Friday, March 27, 2009

Digitally Paint Comics

Written by Mark Rivera and filed into the Uncategorized category.

In this tutorial we will be using real life textures to assist in color rendering the Lady Blackhawk drawn by DC Comics artist Ed Benes. As you are digitally painting you may want to add details to give certain parts accentuated realism. I have found this brown leather texture sample that will be applied on to the color. We don’t necessarily need a black piece, just as long as we like the texture of the material. We can turn this black by first going to Image>Adjustments>Desaturate. This takes out the color while keeping the light and dark values of the leather.

Even real life black and white tends to have shades of color, so to add realism we will add a light shade of blue to the now dark gray leather by going to Image>Color Balance and adding +10 to blue. Now we have a nice texture swatch of shiny black leather.

If you would like your line art to remain on top while remaining transparent to the color render beneath, select the layer with it and press Ctrl + A to select the entire layer.

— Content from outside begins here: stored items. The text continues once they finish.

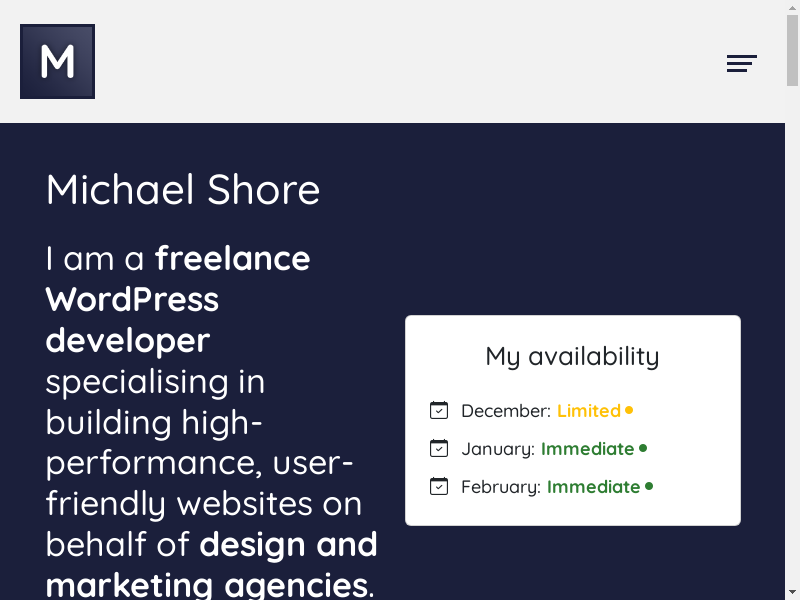The height and width of the screenshot is (600, 800).
Task: Click the yellow "Limited" availability text
Action: [x=588, y=411]
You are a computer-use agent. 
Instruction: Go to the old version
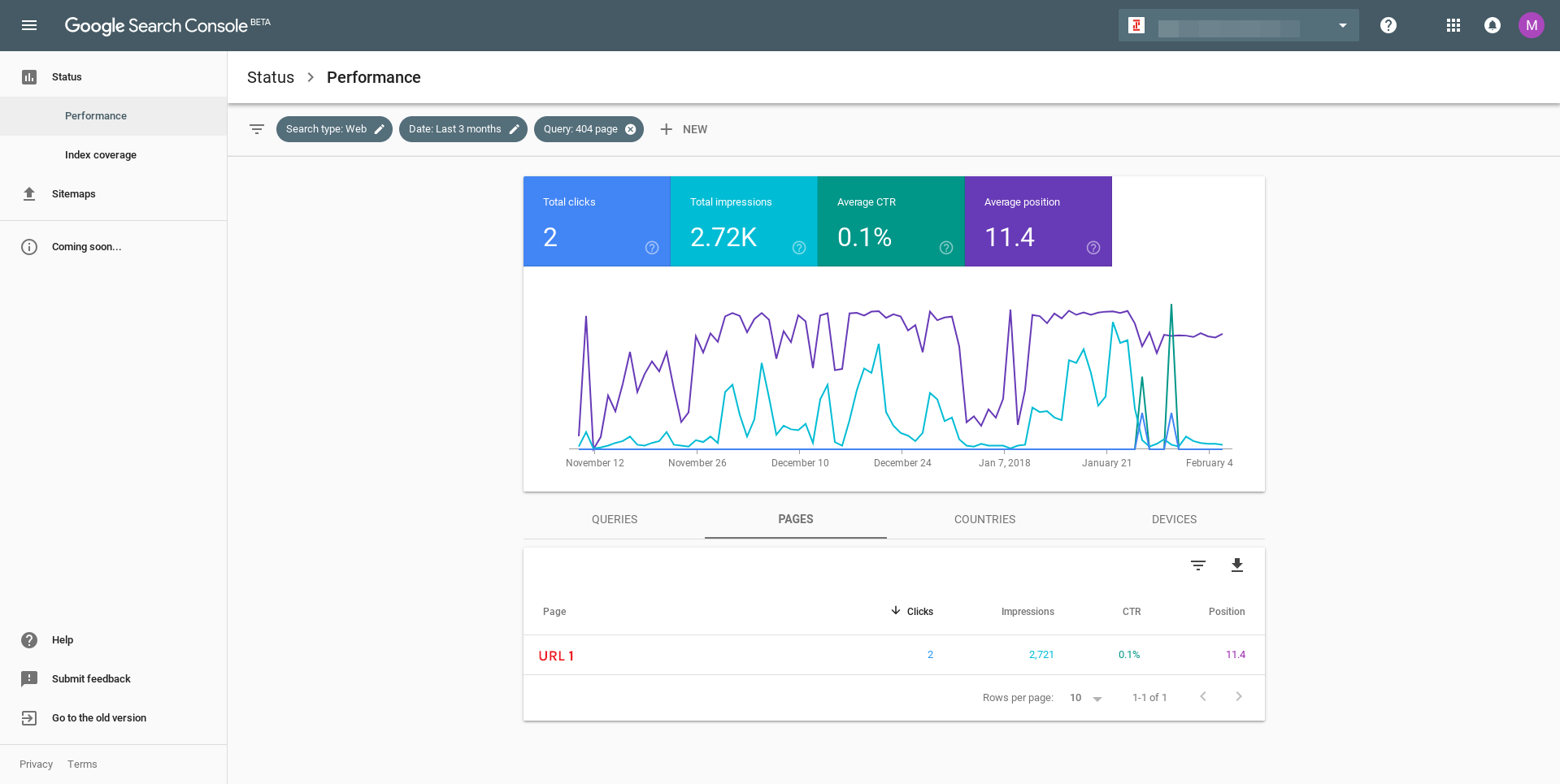(98, 718)
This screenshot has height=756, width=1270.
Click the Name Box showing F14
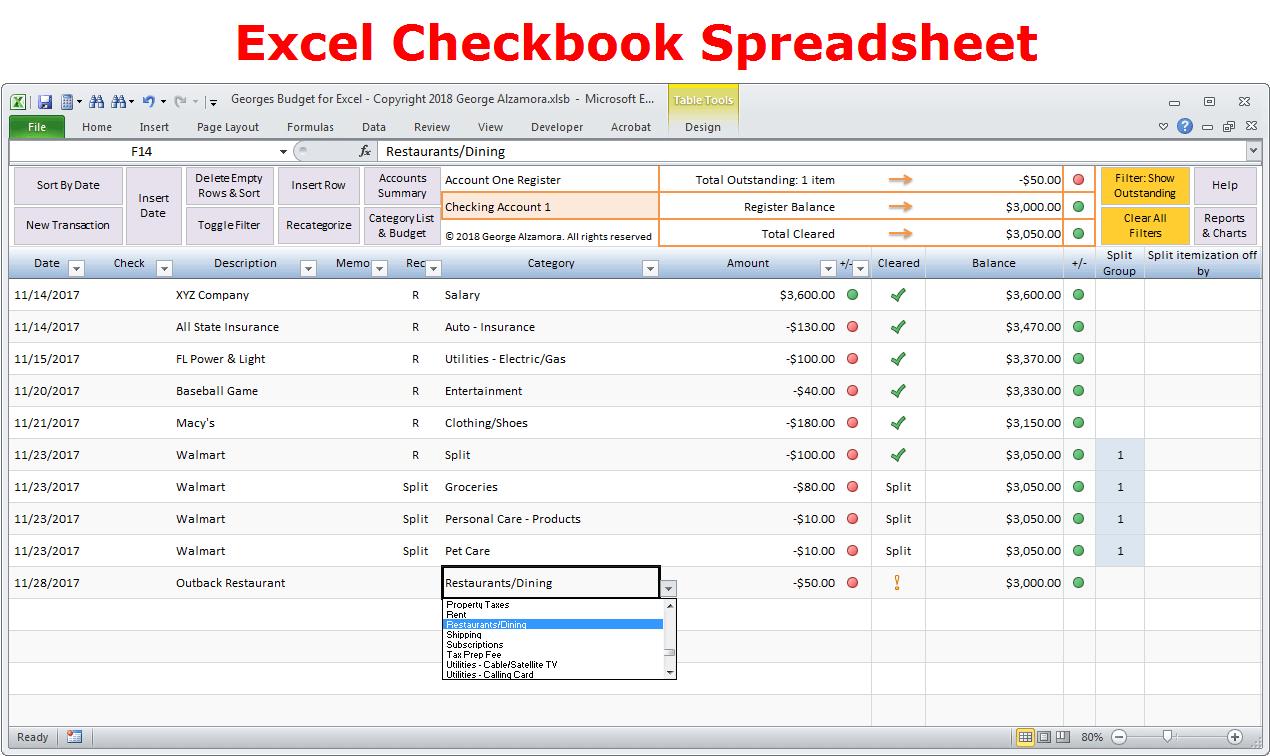(141, 151)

Press Ctrl + C to copy it and then Ctrl + V to paste it into place. Drag this layer to the top of the layers panel. In the line art layer pull down the drop-down menu and go from Normal to Multiply. This will make the line layer transparent while leaving the black lines while revealing the colors beneath.

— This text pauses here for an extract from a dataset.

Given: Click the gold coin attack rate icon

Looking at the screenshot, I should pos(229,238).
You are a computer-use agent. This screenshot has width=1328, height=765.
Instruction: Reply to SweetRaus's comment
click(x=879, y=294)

In the Flats layer, block out an area to fill with a base color. With this area selected, create another layer on top of your line art. I have chosen a dark gray/blue with the hexadecimal value #3E3E3F.

Open your leather swatch and select the Clone Stamp Tool. Set the Opacity to 40% and the Flow to 75%. Hold in the Alt key and click in the center of the swatch. This will hold the memory of the texture that will be stamped onto our art.

Go back into the art with the flat color and use the Magic Wand Tool to select the paintable area. On a new layer called Textures, paint into the area with the Clone Stamp Tool. To get smaller detailed areas, you can decrease the sample texture by 50% and use a smaller brush to vary the sizes of the texture creases on the jacket. Experiment with your strokes and brush sizes to meet your desired effect.

Now we will go in depth about how to paint with selections to add dramatic shadows and highlights. Let’s go ahead and manage our layers. I like to make a Flats layer along with a Shading, Textures, Shadows, Highlights, and a top Line Art layer.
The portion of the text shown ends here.